Capitalism vs. Communism: The Perfect Distraction Link to heading
The 20th century was a century of ideological conflict. The two dominant ideologies of the time were capitalism and communism. While this is a gross butchery of the conflict, it serves well our cursory glance. What we become interested in is the managerial experience and conduct in both ideologies.
Capitalism Link to heading
In capitalism, the managerial class is a product of the separation of ownership and control. The separation of ownership and control is a product of the industrial revolution. A more detailed discussion on the cause of the managerial class within a capitalism awaits us. For now, we must understand that the separation of ownership and control was necessitated by the relative complexity of industrial enterprise. In this paper, capitalist is understood as the owner of capital and nothing more. No deragatory connotation is implied. No longer could a single capitalist manage the affairs of the enterprise. Rather, they were forced to delegate away the responsibliity of management to another group of people. The more the capitalist owned, the more the daunting task of management became reality. It was simply not feasible to supervise all of productive work of their capital. As a class of people, capitalists choice to delegate to a proxy the problem of management. This event is what dawned the separation of ownership and control. And in this separation do we find the genesis of the managerial class. Because of the unbounded nature of management, the managerial class was allowed to grow, often at the expense of other workers. They became de facto owners of the enterprise by virtue of the power they exercised. And it is in this power that they reveled.
Communism Link to heading
The managerial experience differed very little in communism. While certainly the profit motive shrank in importance, the need to manage large enterprise did not. As can be observed in the many cases of practiced communism, the managerial class was well regarded. Large enterprise would always be the bedrock of their necessity and in the absence of capitalist, their respective power could only grow. To say that local politics of day to day management are what shaped the manager’s intuition is a gross understatement. In fact, competition between managers was the norm. And competition between different regions characterized the political landscape. A common trend you will observe is that in competing with each other, they inadvertently expand their domain. This is a common theme in the managerial experience due to the unbounded nature of management. Thus is the vampire of the managerial class able to transcend their wicked fangs over all of humanity.
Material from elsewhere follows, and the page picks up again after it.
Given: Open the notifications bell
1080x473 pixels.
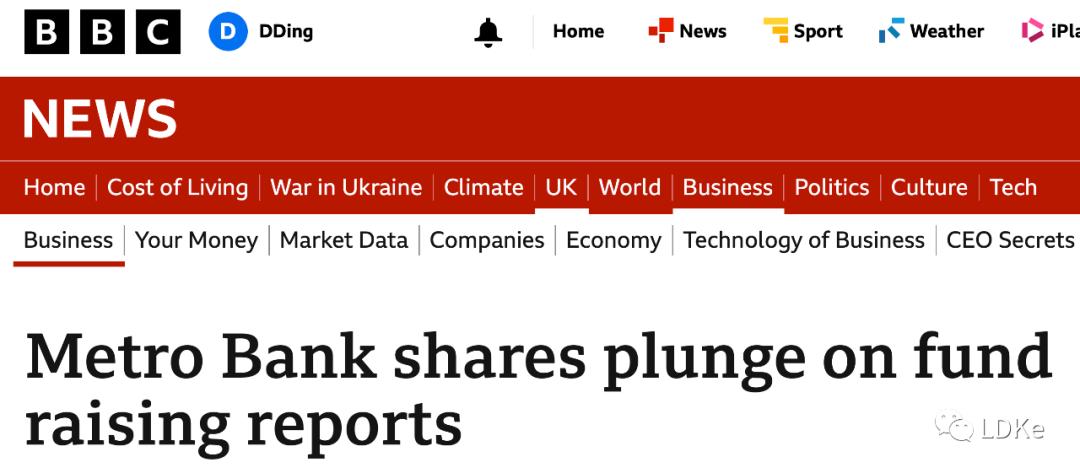Looking at the screenshot, I should (x=488, y=32).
Do note that lackluster analysis in this section. That is by intention. This paper is not about communism.
Fascism Link to heading
Fascism is a managerial ideology. That should be self-evident from common parlance related to fascism. What should also lead one to suspect the manegerial nature of fascism is the emphasis it places on the management experience. The way a manager runs their respective workplace is like the perfect fascist society. The manager is the dictator of the workplace. This should not in any way be a surprising conclusion. The common experience that many Americans workers have with their respective managers is one of a petty tyrant. The experience is commonly negative because of the unbounded nature of management. While Nazi Germany will evade our analysis, proper examinations of the role of managers in industry and politics exist. The reader is encouraged to read these and see how the death of the profit motive, which also existed in Fascism, did not preclude managers. Rather, it was the perfect environment for them to thrive. They are the peak corporate parasite of all industry.
Motivating Musings over the Managerial Experience Link to heading
But why muse over the managerial class? Certainly, would an exhaustive analysis of the managerial class reveal anything novel? I think so. Beyond such a speculative impetus, analysis of the managerial class has suffered from lack of development compared to other institutions. This is evident from the lack of public consciousness over managers as a class and commensurate understanding of their influence. Common discussion that prevail tend to overemphasis the role of the capitalists and diminish the role of managers. While it is natural to fail to appreciate this role as most people’s understanding of a manager is exhausted by their respective profession, it does not tell the full story. Surely, the manager class has participated in shaping the contours of the public consciousness. And in this shaping, they have chosen, whether intimately conscious of their endeavor or not, to obscure their own role. Their obscurity is well known. One imagines a similar situation occurred in the late 19th century with the rise of the capitalist class. The rise of a new class of power brokers is always traumatic to those they dislocate. And the managers are no different. The capitalists would at times spend large sums of money to propagandize their own role and rehabilitate their image in the public eye. Preferred to this however would be obscurity. Ultimately, the capitalists have no convincing argument motivating why their power should continue to accrue unabated. And such is the situation that we find with the managerial class.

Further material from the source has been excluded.